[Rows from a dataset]

[BEGIN]

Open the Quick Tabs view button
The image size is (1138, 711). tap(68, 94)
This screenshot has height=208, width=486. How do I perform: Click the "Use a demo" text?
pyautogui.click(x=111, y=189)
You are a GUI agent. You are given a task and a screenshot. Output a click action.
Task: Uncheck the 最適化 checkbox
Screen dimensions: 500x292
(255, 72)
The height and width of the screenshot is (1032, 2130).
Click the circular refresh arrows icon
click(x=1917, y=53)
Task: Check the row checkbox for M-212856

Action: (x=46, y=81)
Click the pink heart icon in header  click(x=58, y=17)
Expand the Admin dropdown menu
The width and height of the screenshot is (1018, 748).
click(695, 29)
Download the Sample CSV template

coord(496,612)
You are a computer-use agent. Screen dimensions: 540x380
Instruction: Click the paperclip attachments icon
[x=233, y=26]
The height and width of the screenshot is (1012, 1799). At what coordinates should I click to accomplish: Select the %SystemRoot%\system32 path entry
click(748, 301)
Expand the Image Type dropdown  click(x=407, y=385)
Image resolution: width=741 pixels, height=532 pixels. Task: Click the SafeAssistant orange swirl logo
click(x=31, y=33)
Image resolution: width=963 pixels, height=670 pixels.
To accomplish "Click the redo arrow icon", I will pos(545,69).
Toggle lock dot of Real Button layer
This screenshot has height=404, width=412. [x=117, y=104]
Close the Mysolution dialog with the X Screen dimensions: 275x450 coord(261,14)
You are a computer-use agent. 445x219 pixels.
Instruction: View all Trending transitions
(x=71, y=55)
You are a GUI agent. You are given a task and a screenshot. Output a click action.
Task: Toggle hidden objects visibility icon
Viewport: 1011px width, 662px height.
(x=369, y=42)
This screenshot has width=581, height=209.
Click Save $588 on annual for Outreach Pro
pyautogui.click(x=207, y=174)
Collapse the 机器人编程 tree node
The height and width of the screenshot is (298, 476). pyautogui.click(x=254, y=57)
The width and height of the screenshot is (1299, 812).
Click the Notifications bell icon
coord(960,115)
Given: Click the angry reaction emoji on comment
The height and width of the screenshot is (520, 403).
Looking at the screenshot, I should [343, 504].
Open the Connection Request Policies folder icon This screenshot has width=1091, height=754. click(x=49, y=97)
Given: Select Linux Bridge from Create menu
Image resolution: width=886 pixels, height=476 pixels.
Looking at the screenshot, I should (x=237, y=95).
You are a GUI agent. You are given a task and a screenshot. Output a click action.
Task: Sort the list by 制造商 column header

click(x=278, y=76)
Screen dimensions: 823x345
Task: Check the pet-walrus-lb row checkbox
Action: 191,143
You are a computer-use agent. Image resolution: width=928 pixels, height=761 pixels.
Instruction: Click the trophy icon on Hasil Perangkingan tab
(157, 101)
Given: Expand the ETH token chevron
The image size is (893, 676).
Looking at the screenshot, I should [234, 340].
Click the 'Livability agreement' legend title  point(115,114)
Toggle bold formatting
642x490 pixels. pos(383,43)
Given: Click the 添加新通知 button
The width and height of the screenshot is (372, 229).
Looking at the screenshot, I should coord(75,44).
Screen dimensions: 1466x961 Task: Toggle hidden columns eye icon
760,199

[END]

(SHORT PROBLEM):
Reproduce every one of the items above line by line, without changing a single character.

(WRITTEN SOLUTION):
Open the Quick Tabs view button
The image size is (1138, 711). tap(68, 94)
This screenshot has height=208, width=486. How do I perform: Click the "Use a demo" text?
pyautogui.click(x=111, y=189)
You are a GUI agent. You are given a task and a screenshot. Output a click action.
Task: Uncheck the 最適化 checkbox
Screen dimensions: 500x292
(255, 72)
The height and width of the screenshot is (1032, 2130).
Click the circular refresh arrows icon
click(x=1917, y=53)
Task: Check the row checkbox for M-212856

Action: (x=46, y=81)
Click the pink heart icon in header  click(x=58, y=17)
Expand the Admin dropdown menu
The width and height of the screenshot is (1018, 748).
click(695, 29)
Download the Sample CSV template

coord(496,612)
You are a computer-use agent. Screen dimensions: 540x380
Instruction: Click the paperclip attachments icon
[x=233, y=26]
The height and width of the screenshot is (1012, 1799). At what coordinates should I click to accomplish: Select the %SystemRoot%\system32 path entry
click(748, 301)
Expand the Image Type dropdown  click(x=407, y=385)
Image resolution: width=741 pixels, height=532 pixels. Task: Click the SafeAssistant orange swirl logo
click(x=31, y=33)
Image resolution: width=963 pixels, height=670 pixels.
To accomplish "Click the redo arrow icon", I will pos(545,69).
Toggle lock dot of Real Button layer
This screenshot has height=404, width=412. [x=117, y=104]
Close the Mysolution dialog with the X Screen dimensions: 275x450 coord(261,14)
You are a computer-use agent. 445x219 pixels.
Instruction: View all Trending transitions
(x=71, y=55)
You are a GUI agent. You are given a task and a screenshot. Output a click action.
Task: Toggle hidden objects visibility icon
Viewport: 1011px width, 662px height.
(x=369, y=42)
This screenshot has width=581, height=209.
Click Save $588 on annual for Outreach Pro
pyautogui.click(x=207, y=174)
Collapse the 机器人编程 tree node
The height and width of the screenshot is (298, 476). pyautogui.click(x=254, y=57)
The width and height of the screenshot is (1299, 812).
Click the Notifications bell icon
coord(960,115)
Given: Click the angry reaction emoji on comment
The height and width of the screenshot is (520, 403).
Looking at the screenshot, I should [343, 504].
Open the Connection Request Policies folder icon This screenshot has width=1091, height=754. click(x=49, y=97)
Given: Select Linux Bridge from Create menu
Image resolution: width=886 pixels, height=476 pixels.
Looking at the screenshot, I should (x=237, y=95).
You are a GUI agent. You are given a task and a screenshot. Output a click action.
Task: Sort the list by 制造商 column header

click(x=278, y=76)
Screen dimensions: 823x345
Task: Check the pet-walrus-lb row checkbox
Action: 191,143
You are a computer-use agent. Image resolution: width=928 pixels, height=761 pixels.
Instruction: Click the trophy icon on Hasil Perangkingan tab
(157, 101)
Given: Expand the ETH token chevron
The image size is (893, 676).
Looking at the screenshot, I should [234, 340].
Click the 'Livability agreement' legend title  point(115,114)
Toggle bold formatting
642x490 pixels. pos(383,43)
Given: Click the 添加新通知 button
The width and height of the screenshot is (372, 229).
Looking at the screenshot, I should coord(75,44).
Screen dimensions: 1466x961 Task: Toggle hidden columns eye icon
760,199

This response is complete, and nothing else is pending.